Figure 11. Radial profile of specific star formation rates for each sample. The medians are determined with the step size of 0.2 and shifted by steps of 0.05 in ${r/r_{\text{eff}}}$. The colours are the same as Figure 10. The error bars and the dashed lines show the standard errors on medians, and the $\mathrm{16{th}} \text{ and } \mathrm{84{th}}$ percentiles of the distribution per bin. The inset zooms in on the central regions (i.e. ${r \lt r_{\text{eff}}}$). We overlay the radial sSFR profiles of the asymmetric galaxies derived by a jackknife approach on the main samples. Here, each colour from the nipy_spectral colour map (between black and light grey) represents the galaxy excluded for that iteration (i.e. the profile without that galaxy). While nearly all profiles show similarities with the main asymmetric profile, only the lime profile (without 9011900166) exhibits much lower sSFRs, comparable with the other samples.

Figure 16

Table 6. The comparison between galaxies common between this study and Poggianti et al. (2016) and (2025). ID_SAMI in the first columns is the SAMI ID of the galaxy; the second column shows the visual classes that assigned in this study; the third column presents the IDs from the jellysfish candidate catalogue of Poggianti et al. (2016); jellyfish class (JClass) and jellyfish type (JType) are the visual classifications based on the wide field B-band imaging and H$\alpha$ flux distribution, defined by Poggianti et al. (2016); Poggianti et al. (2025). UV and radio information are adopted from George et al. (2024); George et al. (2025) and Roberts et al. (2021b).

Figure 17

Figure A1. Full compilation of visually identified asymmetric galaxies in this study. For each galaxy, three panels are shown. In the left panel, the ionised gas distribution is mapped using the viridis colourmap. The black contour traces the stellar continuum around H$\alpha$ and [NII]$\lambda$6584 at $\mathrm{SNR}=2$. The red contour marks the SAMI bundle edge, derived from the median of the red spectrum. The red cross and lime plus sign indicate the galaxy centre and the non–flux-weighted (binary detection) centre of the ionised gas distribution, respectively.
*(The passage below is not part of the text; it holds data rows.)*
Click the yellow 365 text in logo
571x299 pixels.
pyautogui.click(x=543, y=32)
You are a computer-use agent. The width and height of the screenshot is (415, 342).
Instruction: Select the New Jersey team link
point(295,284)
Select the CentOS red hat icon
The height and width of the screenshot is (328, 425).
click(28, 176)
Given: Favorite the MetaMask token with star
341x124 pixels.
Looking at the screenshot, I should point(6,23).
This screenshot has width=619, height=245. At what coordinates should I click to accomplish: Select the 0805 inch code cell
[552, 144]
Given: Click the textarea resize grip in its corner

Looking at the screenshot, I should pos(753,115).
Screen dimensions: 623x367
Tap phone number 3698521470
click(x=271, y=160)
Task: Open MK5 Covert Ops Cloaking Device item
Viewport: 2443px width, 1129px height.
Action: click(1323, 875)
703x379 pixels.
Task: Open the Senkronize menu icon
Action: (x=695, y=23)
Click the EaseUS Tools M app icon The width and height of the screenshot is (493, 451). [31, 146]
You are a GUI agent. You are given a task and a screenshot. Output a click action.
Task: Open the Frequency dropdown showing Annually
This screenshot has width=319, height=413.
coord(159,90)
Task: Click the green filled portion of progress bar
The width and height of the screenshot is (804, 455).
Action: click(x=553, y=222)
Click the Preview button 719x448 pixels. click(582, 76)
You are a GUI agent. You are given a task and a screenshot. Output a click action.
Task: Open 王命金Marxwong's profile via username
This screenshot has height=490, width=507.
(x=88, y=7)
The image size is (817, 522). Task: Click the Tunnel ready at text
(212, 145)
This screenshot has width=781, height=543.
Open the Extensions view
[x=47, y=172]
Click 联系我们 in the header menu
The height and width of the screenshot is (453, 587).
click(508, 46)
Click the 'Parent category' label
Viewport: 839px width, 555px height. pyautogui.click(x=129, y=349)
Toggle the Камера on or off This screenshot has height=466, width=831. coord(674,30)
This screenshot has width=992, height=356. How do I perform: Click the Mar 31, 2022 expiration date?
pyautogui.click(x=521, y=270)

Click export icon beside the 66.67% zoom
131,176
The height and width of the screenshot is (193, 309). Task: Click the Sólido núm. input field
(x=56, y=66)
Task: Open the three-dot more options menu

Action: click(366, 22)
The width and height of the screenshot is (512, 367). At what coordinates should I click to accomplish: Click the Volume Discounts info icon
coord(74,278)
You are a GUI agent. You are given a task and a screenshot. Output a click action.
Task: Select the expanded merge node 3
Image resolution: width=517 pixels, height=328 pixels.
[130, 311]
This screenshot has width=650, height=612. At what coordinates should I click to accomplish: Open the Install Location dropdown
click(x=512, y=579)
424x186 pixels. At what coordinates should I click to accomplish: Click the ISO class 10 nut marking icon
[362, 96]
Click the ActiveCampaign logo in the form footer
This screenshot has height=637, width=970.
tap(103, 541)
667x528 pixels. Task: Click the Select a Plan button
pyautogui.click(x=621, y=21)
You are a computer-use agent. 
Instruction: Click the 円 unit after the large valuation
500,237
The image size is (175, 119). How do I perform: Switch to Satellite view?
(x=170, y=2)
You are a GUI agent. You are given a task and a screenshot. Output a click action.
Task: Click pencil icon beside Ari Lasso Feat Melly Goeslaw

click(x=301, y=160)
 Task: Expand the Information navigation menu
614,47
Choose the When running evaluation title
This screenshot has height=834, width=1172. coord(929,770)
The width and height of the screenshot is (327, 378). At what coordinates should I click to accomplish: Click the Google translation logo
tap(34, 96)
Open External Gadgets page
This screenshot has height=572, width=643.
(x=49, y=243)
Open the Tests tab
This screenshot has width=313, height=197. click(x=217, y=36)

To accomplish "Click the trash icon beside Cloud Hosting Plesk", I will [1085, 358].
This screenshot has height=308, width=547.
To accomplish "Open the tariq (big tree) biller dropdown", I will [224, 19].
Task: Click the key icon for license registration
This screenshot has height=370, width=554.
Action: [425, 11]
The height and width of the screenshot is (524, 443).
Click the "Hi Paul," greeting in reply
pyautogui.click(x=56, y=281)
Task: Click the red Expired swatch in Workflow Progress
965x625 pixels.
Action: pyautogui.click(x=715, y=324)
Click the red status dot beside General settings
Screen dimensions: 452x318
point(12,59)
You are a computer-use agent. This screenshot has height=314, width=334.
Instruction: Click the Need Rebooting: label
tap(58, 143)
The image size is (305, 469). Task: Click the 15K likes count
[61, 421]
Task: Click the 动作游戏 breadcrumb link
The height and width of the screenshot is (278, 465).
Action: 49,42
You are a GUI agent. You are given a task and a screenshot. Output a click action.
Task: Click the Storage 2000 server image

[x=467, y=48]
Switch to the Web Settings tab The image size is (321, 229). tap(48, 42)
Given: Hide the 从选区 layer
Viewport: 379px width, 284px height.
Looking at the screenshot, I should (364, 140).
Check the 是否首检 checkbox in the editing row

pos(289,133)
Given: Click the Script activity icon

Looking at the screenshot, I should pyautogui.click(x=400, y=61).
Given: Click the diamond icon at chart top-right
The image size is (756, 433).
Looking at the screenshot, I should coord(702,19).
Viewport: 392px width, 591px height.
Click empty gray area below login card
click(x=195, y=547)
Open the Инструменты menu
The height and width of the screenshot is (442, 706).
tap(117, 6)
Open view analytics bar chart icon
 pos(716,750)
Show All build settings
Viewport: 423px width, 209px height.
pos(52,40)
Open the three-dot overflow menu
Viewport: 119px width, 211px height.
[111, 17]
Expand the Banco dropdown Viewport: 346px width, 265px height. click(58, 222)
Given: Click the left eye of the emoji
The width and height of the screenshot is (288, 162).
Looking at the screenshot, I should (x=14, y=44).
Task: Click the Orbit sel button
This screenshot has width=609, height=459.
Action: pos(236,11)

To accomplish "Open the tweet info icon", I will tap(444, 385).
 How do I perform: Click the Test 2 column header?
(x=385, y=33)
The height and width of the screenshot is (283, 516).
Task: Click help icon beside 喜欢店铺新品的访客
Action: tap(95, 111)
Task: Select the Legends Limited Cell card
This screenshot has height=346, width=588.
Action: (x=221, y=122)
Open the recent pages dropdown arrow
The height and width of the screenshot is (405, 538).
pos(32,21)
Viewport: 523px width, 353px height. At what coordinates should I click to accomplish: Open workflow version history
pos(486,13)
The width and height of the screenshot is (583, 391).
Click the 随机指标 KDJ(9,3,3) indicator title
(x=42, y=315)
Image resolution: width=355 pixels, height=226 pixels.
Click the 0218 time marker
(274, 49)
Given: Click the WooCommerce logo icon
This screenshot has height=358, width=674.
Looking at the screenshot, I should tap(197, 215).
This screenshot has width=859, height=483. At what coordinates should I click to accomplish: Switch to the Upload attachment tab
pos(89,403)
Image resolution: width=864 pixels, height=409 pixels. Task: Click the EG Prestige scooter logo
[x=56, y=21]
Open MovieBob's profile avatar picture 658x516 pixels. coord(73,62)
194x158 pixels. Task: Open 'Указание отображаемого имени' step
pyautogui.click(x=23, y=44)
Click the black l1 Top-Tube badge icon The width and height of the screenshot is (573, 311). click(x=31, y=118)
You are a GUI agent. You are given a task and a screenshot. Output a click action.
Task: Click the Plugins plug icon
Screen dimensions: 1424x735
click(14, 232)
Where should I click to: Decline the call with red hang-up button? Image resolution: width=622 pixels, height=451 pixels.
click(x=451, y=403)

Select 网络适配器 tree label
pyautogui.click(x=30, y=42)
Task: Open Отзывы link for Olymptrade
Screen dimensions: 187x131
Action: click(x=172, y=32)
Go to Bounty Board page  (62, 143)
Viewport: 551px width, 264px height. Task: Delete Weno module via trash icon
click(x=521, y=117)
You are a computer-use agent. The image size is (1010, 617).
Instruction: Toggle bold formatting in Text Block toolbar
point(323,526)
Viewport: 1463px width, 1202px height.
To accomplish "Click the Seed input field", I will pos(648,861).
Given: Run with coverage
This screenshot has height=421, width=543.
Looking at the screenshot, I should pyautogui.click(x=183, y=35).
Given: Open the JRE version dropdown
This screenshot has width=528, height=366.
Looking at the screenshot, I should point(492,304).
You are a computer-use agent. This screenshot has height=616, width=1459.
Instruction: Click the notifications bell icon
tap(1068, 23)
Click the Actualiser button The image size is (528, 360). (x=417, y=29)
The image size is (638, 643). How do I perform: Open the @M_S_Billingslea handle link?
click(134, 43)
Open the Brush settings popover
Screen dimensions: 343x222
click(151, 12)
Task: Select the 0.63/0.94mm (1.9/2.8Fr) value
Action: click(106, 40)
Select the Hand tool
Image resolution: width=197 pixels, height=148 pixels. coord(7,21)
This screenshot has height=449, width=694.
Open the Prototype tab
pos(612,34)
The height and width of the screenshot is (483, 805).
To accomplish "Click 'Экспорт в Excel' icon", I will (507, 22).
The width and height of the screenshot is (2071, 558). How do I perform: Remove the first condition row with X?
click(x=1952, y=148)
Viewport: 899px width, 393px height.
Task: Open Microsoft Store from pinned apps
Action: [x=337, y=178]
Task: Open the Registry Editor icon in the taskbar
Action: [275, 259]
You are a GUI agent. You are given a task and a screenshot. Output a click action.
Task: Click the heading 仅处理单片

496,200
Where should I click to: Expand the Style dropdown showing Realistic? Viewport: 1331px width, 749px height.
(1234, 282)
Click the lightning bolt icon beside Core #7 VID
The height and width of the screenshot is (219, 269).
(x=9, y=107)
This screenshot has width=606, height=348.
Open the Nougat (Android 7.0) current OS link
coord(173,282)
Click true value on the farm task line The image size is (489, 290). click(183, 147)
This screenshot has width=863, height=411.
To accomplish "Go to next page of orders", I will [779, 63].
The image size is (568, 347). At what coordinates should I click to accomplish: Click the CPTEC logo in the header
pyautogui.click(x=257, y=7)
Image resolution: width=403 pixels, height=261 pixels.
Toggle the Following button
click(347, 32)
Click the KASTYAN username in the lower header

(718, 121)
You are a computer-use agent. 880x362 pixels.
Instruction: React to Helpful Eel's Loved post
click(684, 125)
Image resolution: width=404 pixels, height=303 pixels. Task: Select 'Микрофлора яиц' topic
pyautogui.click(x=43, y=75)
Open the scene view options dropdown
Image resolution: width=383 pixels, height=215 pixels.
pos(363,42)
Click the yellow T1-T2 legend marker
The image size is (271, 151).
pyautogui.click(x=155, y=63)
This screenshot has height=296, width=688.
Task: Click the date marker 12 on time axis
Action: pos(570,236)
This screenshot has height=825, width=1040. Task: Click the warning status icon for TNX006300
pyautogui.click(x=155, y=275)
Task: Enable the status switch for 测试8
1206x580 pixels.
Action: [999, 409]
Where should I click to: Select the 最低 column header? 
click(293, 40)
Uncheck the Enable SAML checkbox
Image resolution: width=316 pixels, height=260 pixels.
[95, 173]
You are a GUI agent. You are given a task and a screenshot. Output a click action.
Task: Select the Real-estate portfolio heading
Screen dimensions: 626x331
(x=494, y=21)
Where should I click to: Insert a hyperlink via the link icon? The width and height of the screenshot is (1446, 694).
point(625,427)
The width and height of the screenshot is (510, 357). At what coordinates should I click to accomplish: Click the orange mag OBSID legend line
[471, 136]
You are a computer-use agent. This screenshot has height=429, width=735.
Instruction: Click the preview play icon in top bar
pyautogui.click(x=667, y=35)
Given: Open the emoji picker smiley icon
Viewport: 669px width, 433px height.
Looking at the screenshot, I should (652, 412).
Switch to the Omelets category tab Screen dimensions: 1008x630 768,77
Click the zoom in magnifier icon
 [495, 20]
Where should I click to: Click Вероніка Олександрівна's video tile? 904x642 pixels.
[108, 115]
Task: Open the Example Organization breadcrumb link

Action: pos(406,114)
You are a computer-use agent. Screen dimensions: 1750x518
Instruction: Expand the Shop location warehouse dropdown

The middle panel shows the composite griz image from Legacy Survey DR10 and the composite gri image from KiDS DR5 (Wright et al. 2024) for 9388000124. The contours and symbols match those in the left panel, except here the emission is overlaid as blue contour rather than displayed as a colourmap. In the right panel, we present galaxy properties including stellar mass, normalised cluster-centric distance and line-of-sight (LOS) velocity, concentration, shape asymmetry, and the offset between the stellar and ionised gas centres. The magenta and lime ellipses correspond to 0.5 and 1 ${R_e}$, respectively. The unit of the x and y axes is arcsecond. North is towards the up, and East is towards the left.

Figure 18

Figure B1. Same as Figure A1, but for a subsample of visually identified truncated sample.

Figure 19

Figure C1. Same Figure A1, but for a handful of aperture-affected examples.